Support Vector Machine

Support vector machine or SVM is a supervised learning model with associated learning algorithms that analyses data used for classification and regression analysis. Its basic approach is to separate the positive and negative class with the largest margin. It is based on Vapnik statistical learning theory [14]. It has many good properties like margin maximization, high fitting accuracy, small number of tuneable parameters and kernel technology adopted in high-dimensional feature space. We can also say that it is a non-probabilistic binary linear classifier.

Random Forest

Random forest is a supervised learning method which consists of random decision tree which works in coordination with classification and regression. They operate by constructing multiple layers of decision tree at the time of training and output the classes or mean prediction of the individual trees. Now by taking the probability of all the decision trees into account, the overall probability is calculated. It is basically used for the data sets having high dimensionality where the individual variables are non-stationary and highly noisy.

Multilayer Perceptron

Multilayer perceptron is a class of feed forward artificial neural network. An MLP consists of at least three layers of nodes. Except for the input nodes, each node is a neuron that uses a nonlinear activation function. MLP utilizes a supervised learning technique called backpropagation for training. Its multiple layers and nonlinear activation distinguish MLP from a linear perceptron. It can even distinguish data that are not linearly separable. For now, MLP classifier supports only cross-entropy loss function, which allows probability estimates by running predict_proba method.

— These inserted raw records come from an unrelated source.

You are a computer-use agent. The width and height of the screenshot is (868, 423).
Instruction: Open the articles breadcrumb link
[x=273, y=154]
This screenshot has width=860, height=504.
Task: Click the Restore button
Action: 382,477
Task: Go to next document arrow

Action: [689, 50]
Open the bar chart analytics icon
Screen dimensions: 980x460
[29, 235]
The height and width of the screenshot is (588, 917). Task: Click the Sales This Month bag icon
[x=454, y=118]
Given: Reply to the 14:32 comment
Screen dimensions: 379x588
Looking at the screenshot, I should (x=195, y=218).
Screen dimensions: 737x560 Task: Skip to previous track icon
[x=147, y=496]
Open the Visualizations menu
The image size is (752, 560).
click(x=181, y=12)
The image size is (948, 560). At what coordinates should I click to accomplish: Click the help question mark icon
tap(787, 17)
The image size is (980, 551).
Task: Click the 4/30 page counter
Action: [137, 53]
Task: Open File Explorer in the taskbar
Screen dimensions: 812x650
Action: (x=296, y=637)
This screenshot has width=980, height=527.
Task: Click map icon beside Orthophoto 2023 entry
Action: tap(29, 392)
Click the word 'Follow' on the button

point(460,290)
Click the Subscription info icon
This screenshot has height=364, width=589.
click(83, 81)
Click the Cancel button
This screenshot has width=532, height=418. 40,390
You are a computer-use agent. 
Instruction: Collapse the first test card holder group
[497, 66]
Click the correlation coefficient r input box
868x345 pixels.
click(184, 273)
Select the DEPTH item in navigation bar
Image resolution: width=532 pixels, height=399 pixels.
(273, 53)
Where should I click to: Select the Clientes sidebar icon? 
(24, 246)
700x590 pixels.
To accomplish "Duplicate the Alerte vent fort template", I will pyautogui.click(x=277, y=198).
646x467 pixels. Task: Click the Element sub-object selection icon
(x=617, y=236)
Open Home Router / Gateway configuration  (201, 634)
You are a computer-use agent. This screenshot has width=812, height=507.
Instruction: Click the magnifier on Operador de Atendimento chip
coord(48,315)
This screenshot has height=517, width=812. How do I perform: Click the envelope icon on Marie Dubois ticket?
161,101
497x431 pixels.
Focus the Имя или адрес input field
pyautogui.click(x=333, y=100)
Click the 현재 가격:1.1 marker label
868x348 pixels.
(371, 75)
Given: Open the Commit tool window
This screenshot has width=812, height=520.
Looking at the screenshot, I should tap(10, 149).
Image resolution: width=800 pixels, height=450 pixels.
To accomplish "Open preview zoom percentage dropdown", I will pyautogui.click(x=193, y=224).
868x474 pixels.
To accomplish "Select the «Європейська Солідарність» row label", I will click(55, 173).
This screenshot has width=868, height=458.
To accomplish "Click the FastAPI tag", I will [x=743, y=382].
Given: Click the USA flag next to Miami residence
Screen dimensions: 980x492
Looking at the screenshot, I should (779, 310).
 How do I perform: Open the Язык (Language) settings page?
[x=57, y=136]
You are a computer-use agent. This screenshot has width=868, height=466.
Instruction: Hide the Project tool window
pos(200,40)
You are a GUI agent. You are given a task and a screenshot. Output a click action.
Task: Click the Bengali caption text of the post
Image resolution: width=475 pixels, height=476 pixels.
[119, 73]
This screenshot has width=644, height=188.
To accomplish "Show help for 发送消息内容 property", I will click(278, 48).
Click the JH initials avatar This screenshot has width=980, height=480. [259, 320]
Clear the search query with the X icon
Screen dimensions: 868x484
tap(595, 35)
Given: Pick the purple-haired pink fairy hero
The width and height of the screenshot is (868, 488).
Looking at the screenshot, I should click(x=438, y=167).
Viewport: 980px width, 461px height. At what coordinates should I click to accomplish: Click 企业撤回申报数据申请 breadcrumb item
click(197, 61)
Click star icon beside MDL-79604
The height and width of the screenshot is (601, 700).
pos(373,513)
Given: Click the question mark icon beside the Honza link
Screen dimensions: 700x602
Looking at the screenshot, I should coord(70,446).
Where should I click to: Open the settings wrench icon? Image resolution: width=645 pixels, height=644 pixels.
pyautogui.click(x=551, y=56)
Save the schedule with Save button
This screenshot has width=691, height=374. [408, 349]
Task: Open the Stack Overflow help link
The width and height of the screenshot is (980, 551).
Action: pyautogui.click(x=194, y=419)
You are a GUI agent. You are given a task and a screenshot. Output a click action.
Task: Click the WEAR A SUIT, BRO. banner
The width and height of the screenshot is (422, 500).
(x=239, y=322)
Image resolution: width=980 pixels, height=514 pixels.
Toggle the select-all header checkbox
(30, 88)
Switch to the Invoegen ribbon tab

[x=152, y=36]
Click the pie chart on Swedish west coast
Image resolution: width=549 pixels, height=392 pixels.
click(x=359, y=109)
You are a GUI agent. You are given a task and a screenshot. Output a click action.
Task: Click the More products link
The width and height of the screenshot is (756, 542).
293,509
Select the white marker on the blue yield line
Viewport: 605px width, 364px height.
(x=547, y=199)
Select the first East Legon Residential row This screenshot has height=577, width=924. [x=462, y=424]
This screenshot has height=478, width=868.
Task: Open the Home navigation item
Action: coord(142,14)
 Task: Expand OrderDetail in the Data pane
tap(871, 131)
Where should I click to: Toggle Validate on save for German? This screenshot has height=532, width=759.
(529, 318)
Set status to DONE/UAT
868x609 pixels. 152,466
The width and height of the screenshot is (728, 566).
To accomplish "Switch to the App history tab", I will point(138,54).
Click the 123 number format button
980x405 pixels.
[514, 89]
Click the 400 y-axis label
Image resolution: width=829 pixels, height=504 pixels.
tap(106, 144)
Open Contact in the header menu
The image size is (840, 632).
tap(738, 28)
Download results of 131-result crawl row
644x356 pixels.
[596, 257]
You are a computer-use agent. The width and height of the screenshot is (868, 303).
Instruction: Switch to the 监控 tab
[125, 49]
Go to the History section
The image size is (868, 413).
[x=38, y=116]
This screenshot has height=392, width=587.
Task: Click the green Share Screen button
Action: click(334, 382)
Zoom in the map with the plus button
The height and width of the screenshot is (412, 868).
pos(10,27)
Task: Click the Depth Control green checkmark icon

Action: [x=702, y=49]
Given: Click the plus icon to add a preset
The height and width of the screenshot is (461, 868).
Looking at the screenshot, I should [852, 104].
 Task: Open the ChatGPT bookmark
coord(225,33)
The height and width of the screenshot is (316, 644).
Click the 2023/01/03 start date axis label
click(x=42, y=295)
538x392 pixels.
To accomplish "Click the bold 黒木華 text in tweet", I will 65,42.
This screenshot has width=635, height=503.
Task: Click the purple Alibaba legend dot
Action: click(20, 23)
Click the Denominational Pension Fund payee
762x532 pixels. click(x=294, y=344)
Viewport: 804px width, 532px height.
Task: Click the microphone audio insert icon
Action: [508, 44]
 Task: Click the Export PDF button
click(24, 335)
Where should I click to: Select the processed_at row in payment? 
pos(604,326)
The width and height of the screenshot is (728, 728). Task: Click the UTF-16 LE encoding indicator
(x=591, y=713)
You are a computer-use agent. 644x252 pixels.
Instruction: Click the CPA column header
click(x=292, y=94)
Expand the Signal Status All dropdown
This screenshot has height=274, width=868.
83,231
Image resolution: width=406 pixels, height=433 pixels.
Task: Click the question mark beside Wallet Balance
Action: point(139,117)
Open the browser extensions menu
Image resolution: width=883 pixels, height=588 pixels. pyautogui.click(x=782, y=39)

3.4 Performance Measure Metrics

The parameters used to determine the quality of the wine by the above-mentioned algorithms are: fixed acidity, volatile acidity, citric acid, residual sugar, chlorides, free sulphur dioxide, total sulphur dioxide, density, pH, sulphates and alcohol content. In this paper, the parameter used to compare the performance and validations of the classifiers is accuracy score, whereas according to the definition, accuracy in machine learning is the number of correct predictions made, divided by the total number of prediction.

4 Result

There are several solutions for the wine quality analysis as well as several ways to do it. The above-stated problem has been solved by various algorithms but which one gives the best result? We have considered three basic algorithms which were used to determine the quality of the wine and studied that which algorithm gives the best possible result. In this paper after dividing the data set into two groups, namely training data set and test data set, we trained each classifier based on the training data set and tested their (classifier’s) efficiency on the test data set. So, each classifier is able to show the performance metrics, i.e. accuracy based on the test data set. We made a bar graph plot for better understanding of the comparative study of the classifiers based on the accuracy parameter. And hence, we were able to see that random forest algorithm gave the result with best accuracy and SVM with the worst among the three. The classification scores of SVM are given in Table 1, classification scores of random forest are given in Table 2, and classification scores of multilayer perceptron are given in Table 3. And a bar graph is shown in Fig. 2.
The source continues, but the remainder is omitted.